Patient here for follow-up of an emergency department visit. Had evacuation of a hematoma last week. She subsequently noted some purulent drainage and was seen in the ED two days ago. Culture was taken at that time and she was started on Dicloxacillin. She has continued to note some purulent drainage, but seems improved. There is some mild erythema and firmness around the incision site, but no fluctuance and just some fibrinous covering of the incision. Local anesthesia with 1% lidocaine with epinephrine was injected. The wound was opened with a scalpel and a small amount of serosanguinous drainage was noted, but no frank pus. The wound was explored well, and irrigated with normal saline and hydrogen peroxide. It was packed with plain new gauze and patient will be seen tomorrow to recheck the wound.

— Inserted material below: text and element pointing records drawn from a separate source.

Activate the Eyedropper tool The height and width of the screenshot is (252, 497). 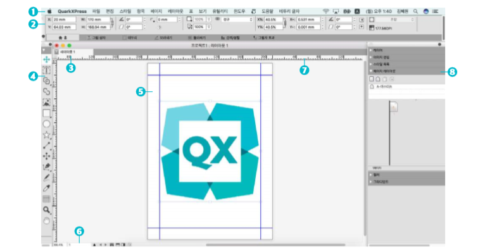(47, 188)
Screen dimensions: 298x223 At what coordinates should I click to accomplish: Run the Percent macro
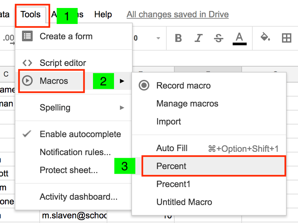tap(172, 166)
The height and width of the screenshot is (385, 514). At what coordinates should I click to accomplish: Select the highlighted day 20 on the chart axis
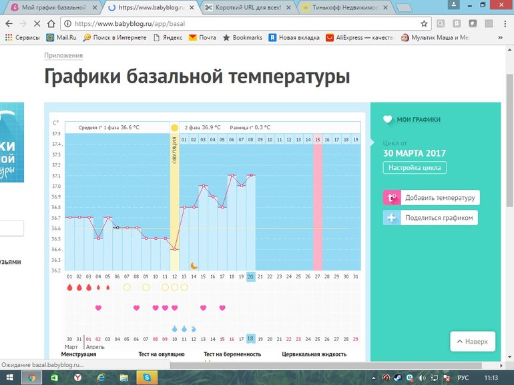click(x=251, y=276)
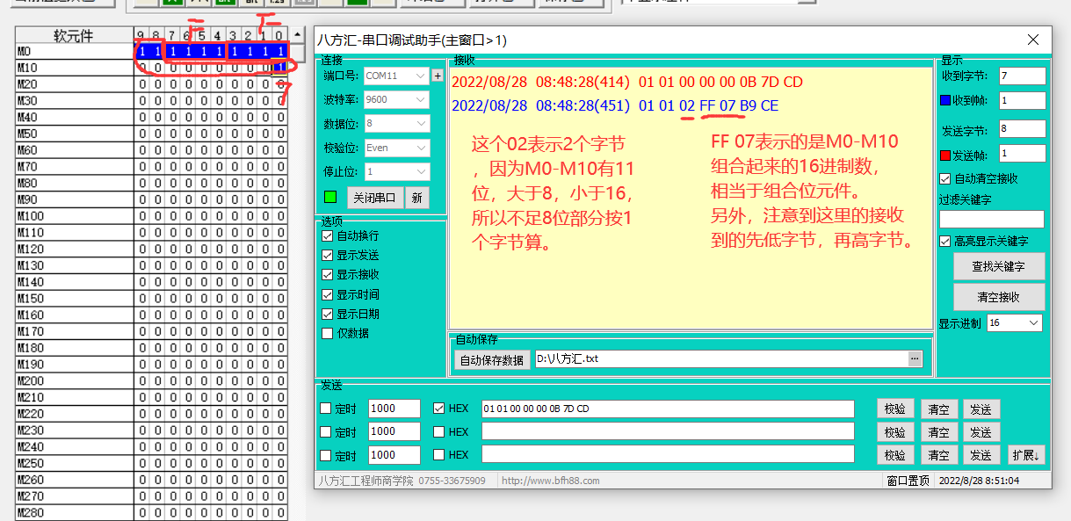Click the plus button beside the COM11 port

click(438, 76)
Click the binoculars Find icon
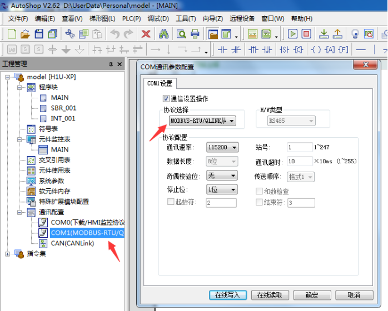Image resolution: width=388 pixels, height=311 pixels. tap(163, 34)
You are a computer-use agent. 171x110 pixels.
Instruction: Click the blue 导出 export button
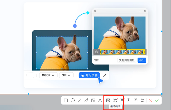[142, 60]
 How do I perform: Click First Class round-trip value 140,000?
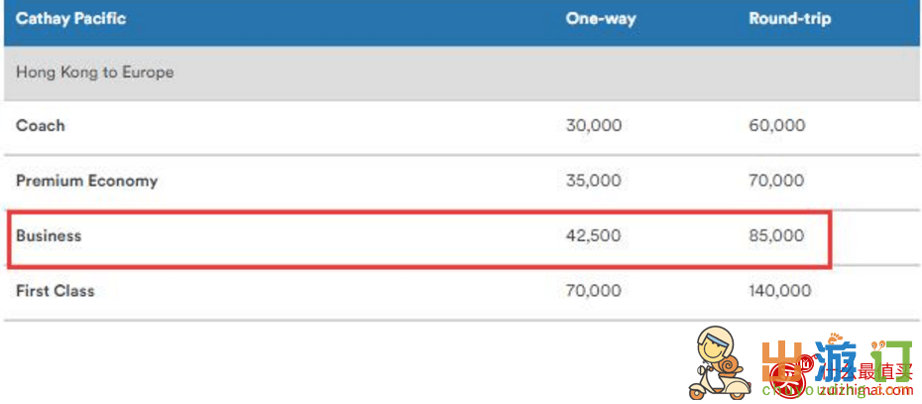click(780, 291)
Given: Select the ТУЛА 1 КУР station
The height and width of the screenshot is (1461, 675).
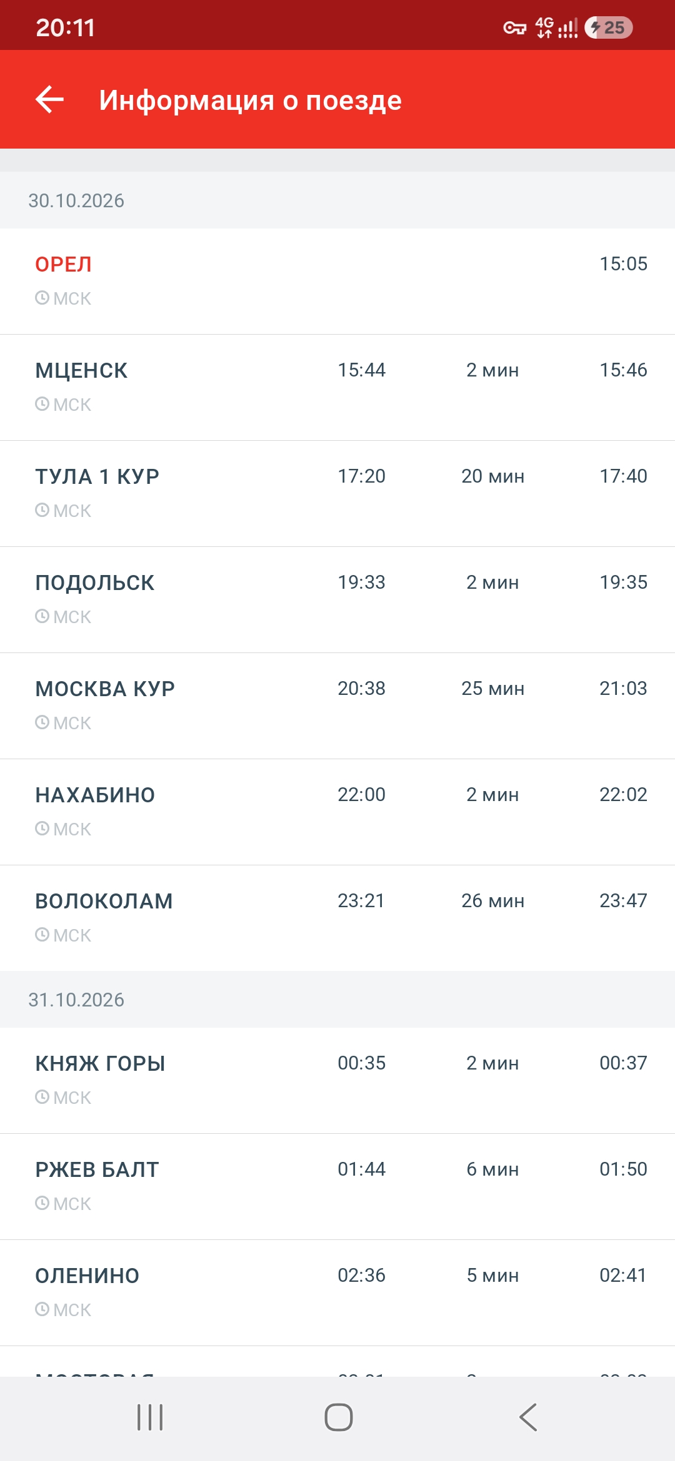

Answer: In this instance it is appropriate to assign 10180 (incision and drainage, complex, postoperative wound infection) to describe the procedure. In addition, the family practice can report an office visit code (e.g., 99212) modified with -25 (significant, separately identifiable evaluation and management service by the same physician on the same day of the procedure or other service).
The best diagnosis code is 682.x (other cellulitis and abscess), with the additional digit indicating the site of the infection. Because the patient returned after a week on antibiotics with continuing signs of infection (e.g., redness, swelling, pain, drainage, heat), most FPs consider the cellulitis incompletely treated and as standard procedure prescribe the second course of antibiotics.